The New Jersey attorney general's office sent subpoenas to federally licensed firearms dealers across the Garden State this week demanding records of every Glock pistol sold at their stores over the past decade, NRA-ILA first reported on Friday. Dealers began receiving the multi-page subpoenas, dated May 11, around May 14; the state has set June 15, 2026 as the mandatory response deadline.

The subpoenas are an outgrowth of Davenport v. Glock, a public nuisance lawsuit originally filed by former New Jersey Attorney General Matthew Platkin in December 2024. The suit claims Glock knowingly designed and marketed pistols that can be readily converted to automatic fire using illegal aftermarket auto sears — devices known on the street as "Glock switches." Attorney General Jennifer Davenport, who succeeded Platkin, is continuing the discovery. The subpoenas demand detailed transaction records for every Glock sale from January 2016 through June 15, including purchaser names, identification numbers, and specifics of each firearm purchased.

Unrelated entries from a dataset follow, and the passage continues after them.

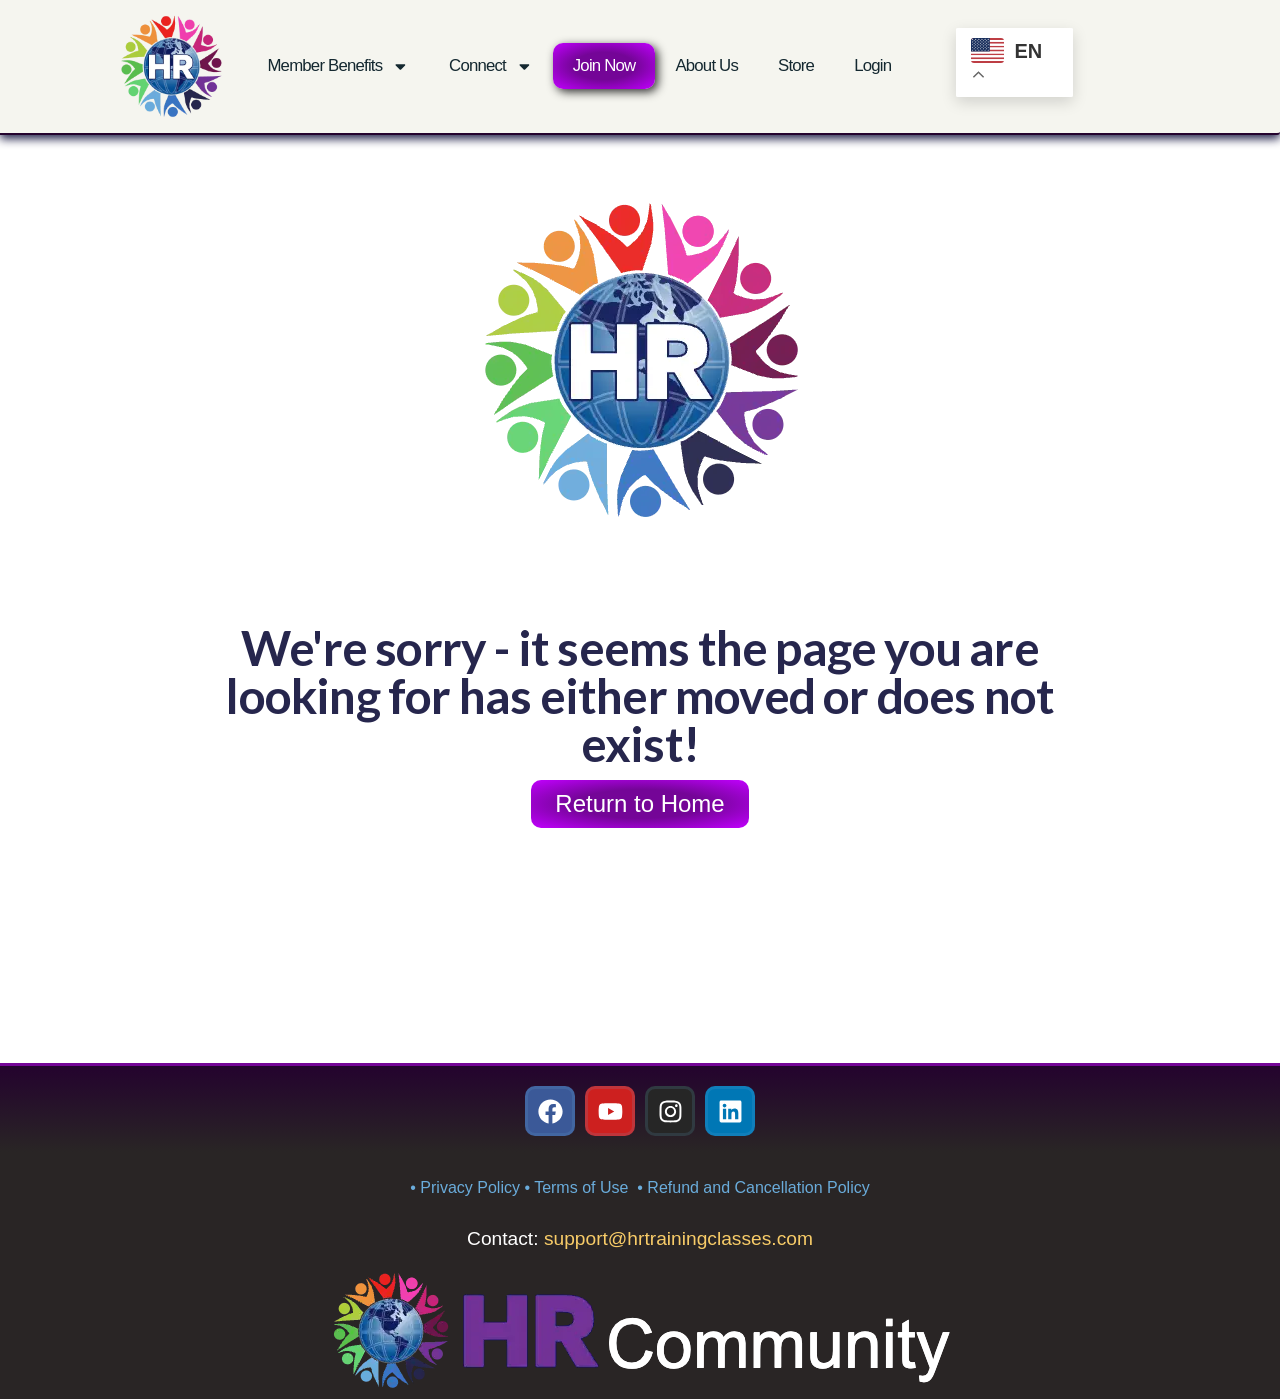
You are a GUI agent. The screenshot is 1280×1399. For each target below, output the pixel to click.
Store (796, 65)
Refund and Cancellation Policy (758, 1187)
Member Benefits (338, 66)
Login (872, 65)
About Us (706, 65)
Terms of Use (583, 1187)
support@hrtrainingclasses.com (678, 1238)
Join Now (604, 65)
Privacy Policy (470, 1187)
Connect (491, 66)
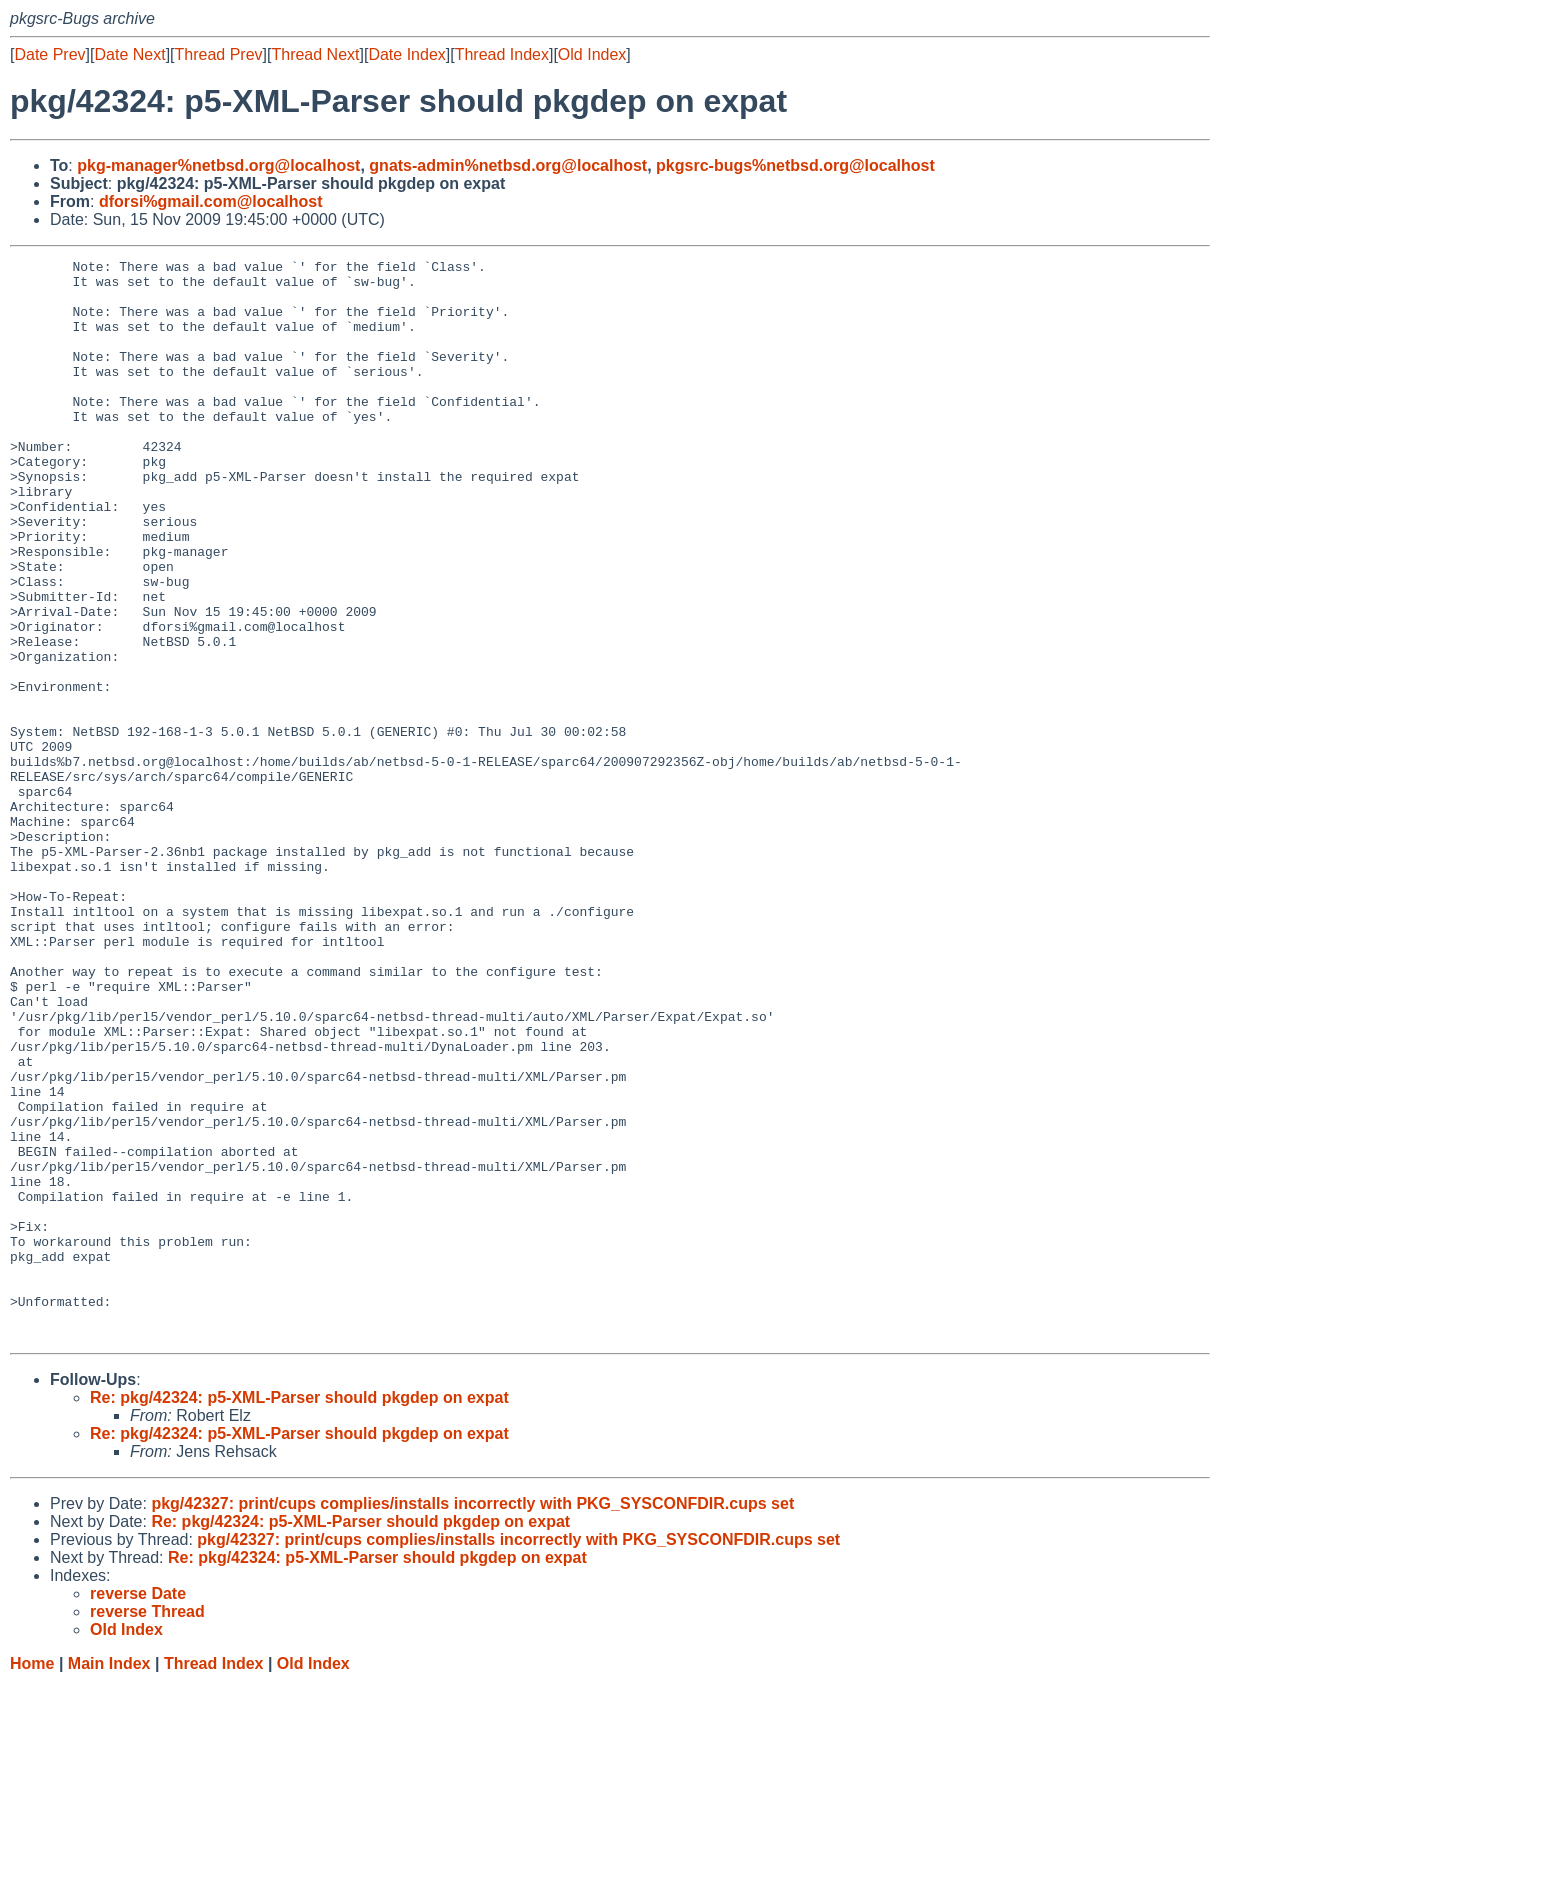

NRA-ILA quoted Executive Director John Commerford as calling the action "unconstitutional and utterly outrageous," and said the NRA is "prepared to take any action necessary to protect the rights of New Jersey gun owners." The NRA pointed out that New Jersey's pistol purchaser permit system already functions as a de facto handgun registry, meaning the attorney general could obtain much of this information directly from state databases without burdening dealers at all — raising questions about why commercial records are being targeted through litigation. Civil discovery records can become part of the public court file, creating a real risk that thousands of law-abiding gun owners' names, home addresses, and identification numbers could be made publicly accessible.

NSSF described the move as "lawfare against the firearm industry entering new territory," noting that extending subpoenas to the dealer network pulls licensed retail businesses into expensive and disruptive compliance obligations separate from any wrongdoing on their part. The attorney general's office declined to say how many dealers received subpoenas, characterizing it as "a subset" of New Jersey FFLs, and has not said whether additional rounds are planned.

At least one FFL told News2A the demand was "a logistical nightmare" that could take years to fulfill. Glock is the best-selling handgun platform in the United States; in New Jersey alone, tens of thousands of units have likely changed hands since 2016. Bearing Arms reported that the subpoena language does not carve out personal identifying information about individual buyers, meaning the names and addresses of law-abiding purchasers are squarely within scope.

Gun rights groups face the same June 15 deadline as complying dealers if they intend to challenge the subpoenas through the courts. The NRA has signaled it will act. If the records flow into the public litigation file, the episode would constitute the largest Glock-specific customer disclosure in New Jersey history — built not from a legislative gun registry, but through a civil lawsuit.